Cuba: Scarabeo 9 rig arrives for offshore exploration work
19 January 2012
Source: Reuters
19 Jan 2012
A Chinese-built drilling rig to be used in the first major
exploration for oil in Cuba's offshore waters arrived on Thursday
off the coast of the communist-ruled island's capital. The rig,
known as Scarabeo 9, could be seen as it sailed slowly westward,
miles off the north coast and Havana's famed Malecon seaside
boulevard. Its arrival went mostly unnoticed by people in the
capital, but it was a long-awaited and landmark day for the
island's oil industry, which believes the platform will tap into
rich oil fields in Cuba's part of the Gulf of Mexico.

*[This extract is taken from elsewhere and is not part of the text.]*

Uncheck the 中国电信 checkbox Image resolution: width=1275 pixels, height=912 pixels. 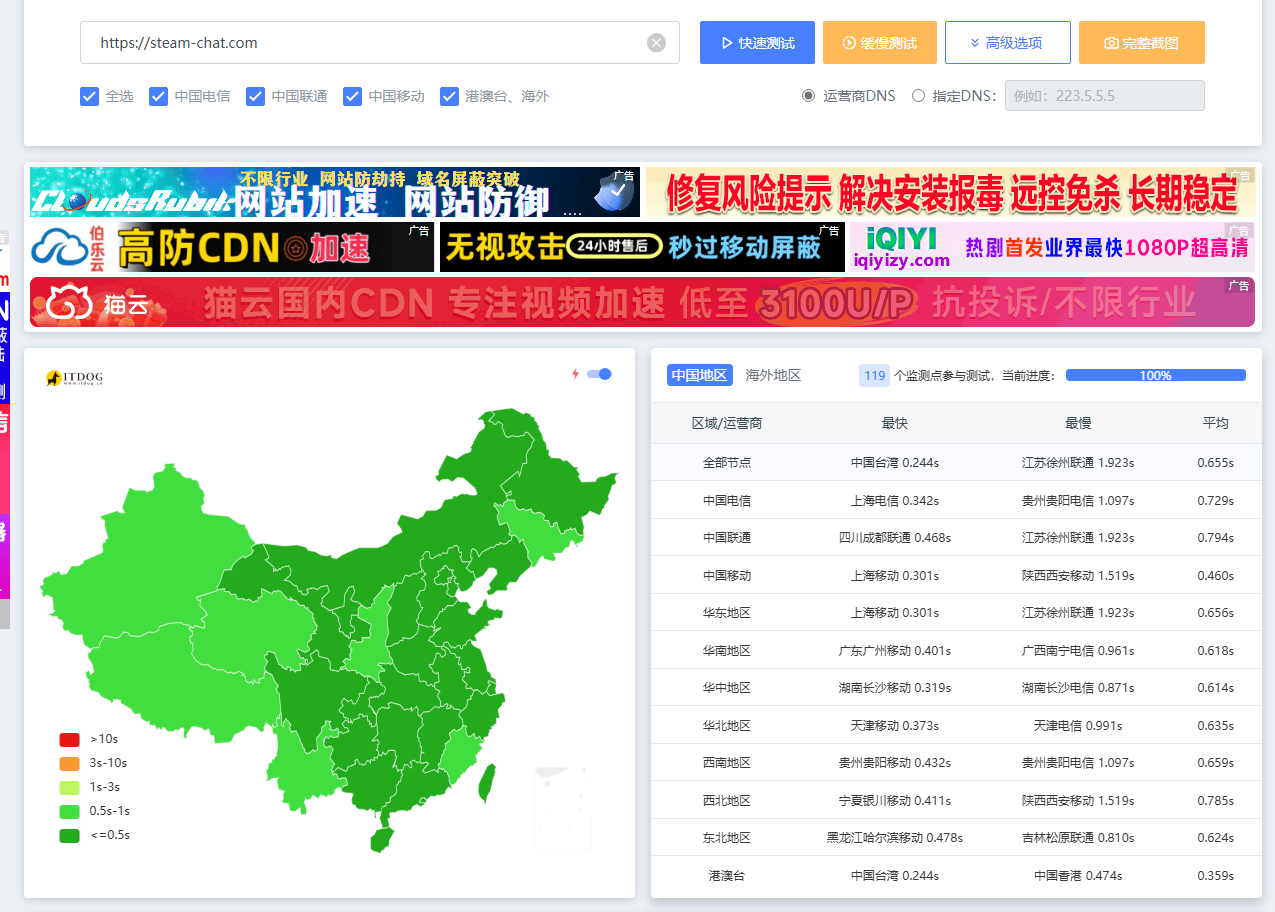pos(158,96)
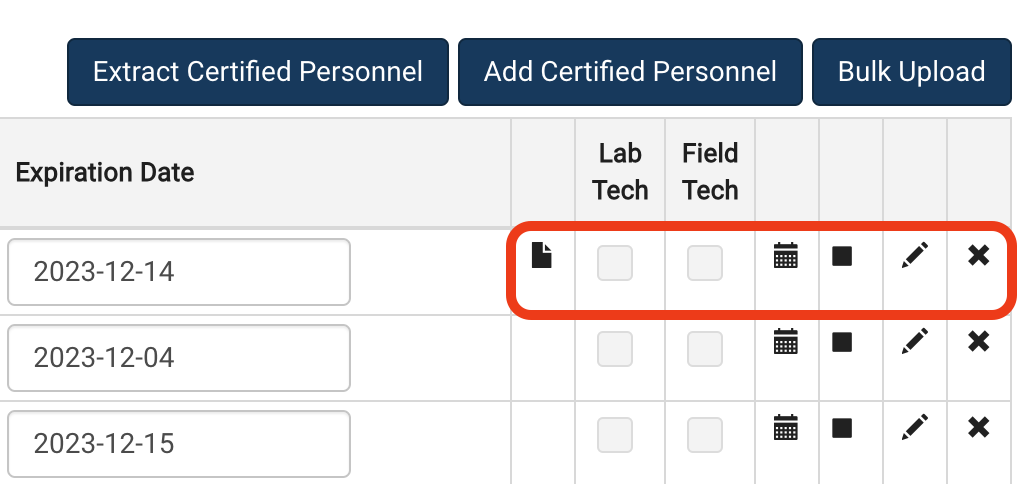The height and width of the screenshot is (484, 1022).
Task: Toggle Lab Tech checkbox for 2023-12-14 row
Action: coord(615,263)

Starting next week, Spanish oil giant Repsol YPF, working in
partnership with Norway's Statoil and ONGC Videsh, a unit of
India's Oil and Natural Gas Corp, is expected to drill at least two
wells in Cuban waters about 70 miles from the Florida Keys.
Malaysia's Petronas, in partnership with Russia's Gazprom Neft,
will also drill a well using the Scarabeo 9. The rig has been
contracted from its owner Saipem, a unit of Italian oil company
Eni.
All the wells will be in water at least a mile deep, like that
of the BP well that blew out and spilled millions of gallons of oil
in the U.S. part of the Gulf of Mexico in 2010. Cuba has said it
may have 20 billion barrels of oil in its parts of the Gulf, but
the U.S. Geological Survey has estimated about 5 billion.
Repsol drilled the only previous offshore well in Cuba in 2004
and said it found oil, but said it was not 'commercial.' It has
been trying for several years to bring another rig for more
drilling, a task that was complicated by the longstanding U.S.
trade embargo against Cuba and the limits it places on the amount
of U.S. technology that can be used.
The Scarabeo 9, a semi-submersible rig that floats on four giant
pontoon legs and has living quarters for more than 200 crewmembers,
was built in China, then sent to Singapore in late 2010 for
completion. The only part of the rig said to be American-made is
the blowout preventer, the part that failed in the BP disaster.
Cuba is hoping oil will ease its chronic economic woes and bring
energy independence. It currently receives 115,000 barrels a day
from its oil-rich socialist ally Venezuela. Cuban exile leaders in
the United States fear that oil could help the communist government
stay in power for years to come. They have filed several pieces of
legislation trying to scuttle the offshore project.
Floridians have worried that Cuba could suffer a BP-style
blowout that would send oil into the Straits of Florida and stain
the coast and coral reefs of both the island and the U.S. state 90
miles to the north. Drillers in Cuban waters could get within about
45 miles of Florida, more than twice as close as they can in U.S.
waters, where no oil exploration is permitted with 125 miles of the
Florida coast.
At Repsol's invitation, a team from the U.S. Bureau of Safety
and Environmental Enforcement and the U.S. Coast Guard inspected
the Scarabeo 9 last month in Trinidad and Tobago and found it to
'generally comply with existing international and U.S.